NGANJUK, JP Radar Nganjuk - Landak jawa menjadi perbincangan, setelah muncul kasus I Nyoman Sukena divonis penjara 5 tahun gegara pelihara landak jawa. Ia tak menyadari bahwa landak jawa termasuk kategori hewan yang di lindungi.
Simak perjuangan landak jawa bertahan di alam liar !
Hystrix javanica atau di sebut landak jawa termasuk hewan liar endemik yang keberadaannya dilindungi karena terancam punah. Pasalnya landak Jawa hanya melahirkan 1 hingga 2 kali dalam setahun dengan jumlah kelahiran 1 hingga 3 ekor sekaligus.
Mereka biasanya hidup di alam liar di hutan tropis, kawasan hutan sekunder, dan kawasan dengan vegetasi lebat. Habitat alami mereka membantu mereka merasa aman dari predator dan sumber makanan yang diperlukan untuk kelangsungan hidup mereka.
Landak jawa termasuk hewa yang aktif dalam malam hari dan selama siang hari mereka istirahat berlindung di semak-semak. Sebagian besar makanan pokok landak jawa terdiri dari bahan tanaman seperti akar, buah dan daun. Mereka mungkin juga memakan serangga atau bahan organik lainnya jika tersedia.

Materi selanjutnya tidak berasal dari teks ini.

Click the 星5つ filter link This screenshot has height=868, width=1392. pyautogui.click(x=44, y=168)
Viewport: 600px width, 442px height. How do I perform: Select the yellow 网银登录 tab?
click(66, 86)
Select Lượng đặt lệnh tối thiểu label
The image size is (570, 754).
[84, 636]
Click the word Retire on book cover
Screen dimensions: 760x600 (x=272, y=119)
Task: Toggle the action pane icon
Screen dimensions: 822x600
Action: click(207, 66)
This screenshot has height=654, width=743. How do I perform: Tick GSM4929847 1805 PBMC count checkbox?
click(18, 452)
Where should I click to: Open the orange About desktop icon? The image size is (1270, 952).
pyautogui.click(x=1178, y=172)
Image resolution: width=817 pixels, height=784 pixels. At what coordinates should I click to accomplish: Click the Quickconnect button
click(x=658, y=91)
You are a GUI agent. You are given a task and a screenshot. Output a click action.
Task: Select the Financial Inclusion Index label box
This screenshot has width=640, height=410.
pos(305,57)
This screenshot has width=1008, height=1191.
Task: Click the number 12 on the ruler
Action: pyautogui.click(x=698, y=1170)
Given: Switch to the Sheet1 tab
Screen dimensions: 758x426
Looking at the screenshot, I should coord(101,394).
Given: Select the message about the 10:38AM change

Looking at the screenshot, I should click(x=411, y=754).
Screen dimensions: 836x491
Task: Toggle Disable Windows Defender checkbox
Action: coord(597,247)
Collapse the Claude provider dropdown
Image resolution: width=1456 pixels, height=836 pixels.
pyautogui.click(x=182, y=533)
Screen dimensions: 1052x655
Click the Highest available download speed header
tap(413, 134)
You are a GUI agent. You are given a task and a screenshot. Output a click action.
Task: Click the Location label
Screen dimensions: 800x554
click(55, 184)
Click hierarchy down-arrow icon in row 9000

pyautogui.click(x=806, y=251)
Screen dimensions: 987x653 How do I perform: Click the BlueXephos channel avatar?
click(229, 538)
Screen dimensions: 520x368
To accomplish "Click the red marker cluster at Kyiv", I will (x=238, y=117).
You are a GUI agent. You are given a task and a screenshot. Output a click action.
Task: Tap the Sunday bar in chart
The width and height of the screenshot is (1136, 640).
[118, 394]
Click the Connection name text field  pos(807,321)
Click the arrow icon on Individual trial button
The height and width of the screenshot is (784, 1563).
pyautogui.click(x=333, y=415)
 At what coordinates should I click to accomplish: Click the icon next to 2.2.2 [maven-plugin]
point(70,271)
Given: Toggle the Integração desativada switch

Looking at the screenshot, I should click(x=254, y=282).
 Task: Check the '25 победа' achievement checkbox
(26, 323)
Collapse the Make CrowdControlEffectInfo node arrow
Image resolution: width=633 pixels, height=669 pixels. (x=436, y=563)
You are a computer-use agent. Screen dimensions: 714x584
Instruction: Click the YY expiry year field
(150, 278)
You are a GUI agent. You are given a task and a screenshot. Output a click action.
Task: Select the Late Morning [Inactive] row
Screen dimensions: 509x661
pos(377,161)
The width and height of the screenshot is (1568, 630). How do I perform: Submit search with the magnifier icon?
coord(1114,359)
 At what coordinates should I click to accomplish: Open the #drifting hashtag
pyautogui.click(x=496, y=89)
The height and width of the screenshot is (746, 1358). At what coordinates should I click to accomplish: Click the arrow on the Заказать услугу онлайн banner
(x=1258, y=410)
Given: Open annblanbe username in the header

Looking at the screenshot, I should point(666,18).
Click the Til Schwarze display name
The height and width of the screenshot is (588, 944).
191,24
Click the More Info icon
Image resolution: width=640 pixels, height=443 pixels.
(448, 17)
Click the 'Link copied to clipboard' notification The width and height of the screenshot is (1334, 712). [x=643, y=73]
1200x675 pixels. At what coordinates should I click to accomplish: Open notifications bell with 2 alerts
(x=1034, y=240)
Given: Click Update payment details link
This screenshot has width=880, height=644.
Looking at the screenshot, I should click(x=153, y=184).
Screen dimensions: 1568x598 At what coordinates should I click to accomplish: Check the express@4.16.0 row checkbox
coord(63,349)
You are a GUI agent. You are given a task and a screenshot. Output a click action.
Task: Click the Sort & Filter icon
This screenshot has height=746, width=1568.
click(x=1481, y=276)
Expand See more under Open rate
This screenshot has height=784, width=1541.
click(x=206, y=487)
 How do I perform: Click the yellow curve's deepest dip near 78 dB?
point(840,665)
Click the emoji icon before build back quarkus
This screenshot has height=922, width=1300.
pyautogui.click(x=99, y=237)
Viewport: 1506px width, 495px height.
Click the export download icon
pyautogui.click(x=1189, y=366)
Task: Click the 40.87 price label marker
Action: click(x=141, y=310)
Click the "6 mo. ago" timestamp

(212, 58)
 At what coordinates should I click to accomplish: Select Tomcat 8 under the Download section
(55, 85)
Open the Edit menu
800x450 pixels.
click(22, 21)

Seperti landak pada umumnya, landak jawa memiliki duri tajam di punggungnya yang berfungsi sebagai mekanisme pertahanan terhadap predator. Saat terancam, mereka akan berdiri tegak dan mengarahkan durinya ke arah musuh.
Akibat perubahan habitat dan ancaman lainnya, landak jawa terancam punah di alam liar. Melestarikan dan melindungi habitat spesies ini sangat penting untuk menjamin kelangsungan hidup mereka di alam.